- **THE PROBLEM**:
All the entries that follow are to be returned exactly.

- **THE DATA**:
>>>>>

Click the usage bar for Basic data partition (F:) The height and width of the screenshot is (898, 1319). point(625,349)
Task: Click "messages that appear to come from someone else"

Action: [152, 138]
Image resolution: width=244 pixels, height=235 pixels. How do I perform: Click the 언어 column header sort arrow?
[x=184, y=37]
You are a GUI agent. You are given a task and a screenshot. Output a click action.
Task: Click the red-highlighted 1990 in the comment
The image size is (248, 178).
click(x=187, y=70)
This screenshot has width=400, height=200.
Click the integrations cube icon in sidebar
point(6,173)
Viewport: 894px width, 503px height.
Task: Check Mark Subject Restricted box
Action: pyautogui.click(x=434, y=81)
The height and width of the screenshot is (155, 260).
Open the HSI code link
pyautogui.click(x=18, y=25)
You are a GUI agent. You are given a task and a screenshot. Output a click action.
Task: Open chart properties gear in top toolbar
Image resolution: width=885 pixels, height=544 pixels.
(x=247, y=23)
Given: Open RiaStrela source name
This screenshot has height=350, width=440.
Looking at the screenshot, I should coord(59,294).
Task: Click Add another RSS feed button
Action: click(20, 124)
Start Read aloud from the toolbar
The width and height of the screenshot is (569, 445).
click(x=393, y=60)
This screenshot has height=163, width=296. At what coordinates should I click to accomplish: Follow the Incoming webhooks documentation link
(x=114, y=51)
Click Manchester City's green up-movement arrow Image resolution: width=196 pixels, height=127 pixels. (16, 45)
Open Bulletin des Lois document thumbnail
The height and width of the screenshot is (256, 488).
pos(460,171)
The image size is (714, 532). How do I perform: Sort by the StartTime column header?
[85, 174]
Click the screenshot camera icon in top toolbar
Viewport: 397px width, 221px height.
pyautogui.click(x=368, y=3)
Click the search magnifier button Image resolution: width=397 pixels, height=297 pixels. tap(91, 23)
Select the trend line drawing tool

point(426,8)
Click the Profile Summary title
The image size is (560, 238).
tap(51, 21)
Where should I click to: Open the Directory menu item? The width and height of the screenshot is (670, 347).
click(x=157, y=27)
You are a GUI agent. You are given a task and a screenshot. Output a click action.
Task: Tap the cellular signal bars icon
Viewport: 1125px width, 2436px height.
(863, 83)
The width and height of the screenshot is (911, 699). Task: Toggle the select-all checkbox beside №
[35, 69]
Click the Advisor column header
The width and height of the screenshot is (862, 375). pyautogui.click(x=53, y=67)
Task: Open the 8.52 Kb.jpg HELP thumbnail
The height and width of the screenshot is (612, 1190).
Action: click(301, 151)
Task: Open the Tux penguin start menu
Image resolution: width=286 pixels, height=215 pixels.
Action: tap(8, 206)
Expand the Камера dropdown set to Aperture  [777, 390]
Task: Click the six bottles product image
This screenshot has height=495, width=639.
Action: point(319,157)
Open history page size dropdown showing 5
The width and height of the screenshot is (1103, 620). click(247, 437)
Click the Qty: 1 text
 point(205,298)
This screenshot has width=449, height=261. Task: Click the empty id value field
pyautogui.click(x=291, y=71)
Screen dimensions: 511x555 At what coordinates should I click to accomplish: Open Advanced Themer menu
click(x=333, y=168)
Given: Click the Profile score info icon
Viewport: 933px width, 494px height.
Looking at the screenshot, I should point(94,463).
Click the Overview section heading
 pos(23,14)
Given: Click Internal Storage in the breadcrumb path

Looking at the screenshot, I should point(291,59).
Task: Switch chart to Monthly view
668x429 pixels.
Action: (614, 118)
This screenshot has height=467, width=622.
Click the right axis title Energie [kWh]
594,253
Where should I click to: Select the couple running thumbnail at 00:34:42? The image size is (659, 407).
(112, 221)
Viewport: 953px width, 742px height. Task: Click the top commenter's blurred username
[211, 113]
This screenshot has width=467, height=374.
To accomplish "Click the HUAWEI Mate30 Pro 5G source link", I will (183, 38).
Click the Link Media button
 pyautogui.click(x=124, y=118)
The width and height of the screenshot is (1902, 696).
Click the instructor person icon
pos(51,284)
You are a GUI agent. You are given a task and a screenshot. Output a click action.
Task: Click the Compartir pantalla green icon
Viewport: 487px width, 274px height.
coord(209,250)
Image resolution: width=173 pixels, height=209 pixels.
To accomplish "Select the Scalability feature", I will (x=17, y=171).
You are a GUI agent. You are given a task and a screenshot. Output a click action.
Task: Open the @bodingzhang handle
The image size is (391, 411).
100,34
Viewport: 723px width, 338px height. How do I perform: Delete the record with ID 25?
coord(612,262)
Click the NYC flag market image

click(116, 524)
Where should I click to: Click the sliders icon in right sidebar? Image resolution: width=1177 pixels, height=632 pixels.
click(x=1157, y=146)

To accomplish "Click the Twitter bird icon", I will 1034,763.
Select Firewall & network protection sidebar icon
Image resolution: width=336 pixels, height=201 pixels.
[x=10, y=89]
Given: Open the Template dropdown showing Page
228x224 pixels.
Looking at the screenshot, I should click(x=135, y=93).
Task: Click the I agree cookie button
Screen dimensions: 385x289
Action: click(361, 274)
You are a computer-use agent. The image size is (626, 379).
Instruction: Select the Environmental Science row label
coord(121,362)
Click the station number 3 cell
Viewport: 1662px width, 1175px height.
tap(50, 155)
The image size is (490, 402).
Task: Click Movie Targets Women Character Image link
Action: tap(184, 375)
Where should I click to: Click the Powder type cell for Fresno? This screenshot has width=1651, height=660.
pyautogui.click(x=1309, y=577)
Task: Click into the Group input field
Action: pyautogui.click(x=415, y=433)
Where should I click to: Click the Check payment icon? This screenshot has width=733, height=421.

<<<<<

- **WORKED SOLUTION**:
Click the usage bar for Basic data partition (F:) The height and width of the screenshot is (898, 1319). point(625,349)
Task: Click "messages that appear to come from someone else"

Action: [152, 138]
Image resolution: width=244 pixels, height=235 pixels. How do I perform: Click the 언어 column header sort arrow?
[x=184, y=37]
You are a GUI agent. You are given a task and a screenshot. Output a click action.
Task: Click the red-highlighted 1990 in the comment
The image size is (248, 178).
click(x=187, y=70)
This screenshot has width=400, height=200.
Click the integrations cube icon in sidebar
point(6,173)
Viewport: 894px width, 503px height.
Task: Check Mark Subject Restricted box
Action: pyautogui.click(x=434, y=81)
The height and width of the screenshot is (155, 260).
Open the HSI code link
pyautogui.click(x=18, y=25)
You are a GUI agent. You are given a task and a screenshot. Output a click action.
Task: Open chart properties gear in top toolbar
Image resolution: width=885 pixels, height=544 pixels.
(x=247, y=23)
Given: Open RiaStrela source name
This screenshot has height=350, width=440.
Looking at the screenshot, I should coord(59,294).
Task: Click Add another RSS feed button
Action: click(20, 124)
Start Read aloud from the toolbar
The width and height of the screenshot is (569, 445).
click(x=393, y=60)
This screenshot has height=163, width=296. At what coordinates should I click to accomplish: Follow the Incoming webhooks documentation link
(x=114, y=51)
Click Manchester City's green up-movement arrow Image resolution: width=196 pixels, height=127 pixels. (16, 45)
Open Bulletin des Lois document thumbnail
The height and width of the screenshot is (256, 488).
pos(460,171)
The image size is (714, 532). How do I perform: Sort by the StartTime column header?
[85, 174]
Click the screenshot camera icon in top toolbar
Viewport: 397px width, 221px height.
pyautogui.click(x=368, y=3)
Click the search magnifier button Image resolution: width=397 pixels, height=297 pixels. tap(91, 23)
Select the trend line drawing tool

point(426,8)
Click the Profile Summary title
The image size is (560, 238).
tap(51, 21)
Where should I click to: Open the Directory menu item? The width and height of the screenshot is (670, 347).
click(x=157, y=27)
You are a GUI agent. You are given a task and a screenshot. Output a click action.
Task: Tap the cellular signal bars icon
Viewport: 1125px width, 2436px height.
(863, 83)
The width and height of the screenshot is (911, 699). Task: Toggle the select-all checkbox beside №
[35, 69]
Click the Advisor column header
The width and height of the screenshot is (862, 375). pyautogui.click(x=53, y=67)
Task: Open the 8.52 Kb.jpg HELP thumbnail
The height and width of the screenshot is (612, 1190).
Action: click(301, 151)
Task: Open the Tux penguin start menu
Image resolution: width=286 pixels, height=215 pixels.
Action: tap(8, 206)
Expand the Камера dropdown set to Aperture  [777, 390]
Task: Click the six bottles product image
This screenshot has height=495, width=639.
Action: point(319,157)
Open history page size dropdown showing 5
The width and height of the screenshot is (1103, 620). click(247, 437)
Click the Qty: 1 text
 point(205,298)
This screenshot has width=449, height=261. Task: Click the empty id value field
pyautogui.click(x=291, y=71)
Screen dimensions: 511x555 At what coordinates should I click to accomplish: Open Advanced Themer menu
click(x=333, y=168)
Given: Click the Profile score info icon
Viewport: 933px width, 494px height.
Looking at the screenshot, I should point(94,463).
Click the Overview section heading
 pos(23,14)
Given: Click Internal Storage in the breadcrumb path

Looking at the screenshot, I should point(291,59).
Task: Switch chart to Monthly view
668x429 pixels.
Action: (614, 118)
This screenshot has height=467, width=622.
Click the right axis title Energie [kWh]
594,253
Where should I click to: Select the couple running thumbnail at 00:34:42? The image size is (659, 407).
(112, 221)
Viewport: 953px width, 742px height. Task: Click the top commenter's blurred username
[211, 113]
This screenshot has width=467, height=374.
To accomplish "Click the HUAWEI Mate30 Pro 5G source link", I will (183, 38).
Click the Link Media button
 pyautogui.click(x=124, y=118)
The width and height of the screenshot is (1902, 696).
Click the instructor person icon
pos(51,284)
You are a GUI agent. You are given a task and a screenshot. Output a click action.
Task: Click the Compartir pantalla green icon
Viewport: 487px width, 274px height.
coord(209,250)
Image resolution: width=173 pixels, height=209 pixels.
To accomplish "Select the Scalability feature", I will (x=17, y=171).
You are a GUI agent. You are given a task and a screenshot. Output a click action.
Task: Open the @bodingzhang handle
The image size is (391, 411).
100,34
Viewport: 723px width, 338px height. How do I perform: Delete the record with ID 25?
coord(612,262)
Click the NYC flag market image

click(116, 524)
Where should I click to: Click the sliders icon in right sidebar? Image resolution: width=1177 pixels, height=632 pixels.
click(x=1157, y=146)

To accomplish "Click the Twitter bird icon", I will 1034,763.
Select Firewall & network protection sidebar icon
Image resolution: width=336 pixels, height=201 pixels.
[x=10, y=89]
Given: Open the Template dropdown showing Page
228x224 pixels.
Looking at the screenshot, I should click(x=135, y=93).
Task: Click the I agree cookie button
Screen dimensions: 385x289
Action: click(361, 274)
You are a computer-use agent. The image size is (626, 379).
Instruction: Select the Environmental Science row label
coord(121,362)
Click the station number 3 cell
Viewport: 1662px width, 1175px height.
tap(50, 155)
The image size is (490, 402).
Task: Click Movie Targets Women Character Image link
Action: tap(184, 375)
Where should I click to: Click the Powder type cell for Fresno? This screenshot has width=1651, height=660.
pyautogui.click(x=1309, y=577)
Task: Click into the Group input field
Action: pyautogui.click(x=415, y=433)
Where should I click to: Click the Check payment icon? This screenshot has width=733, height=421.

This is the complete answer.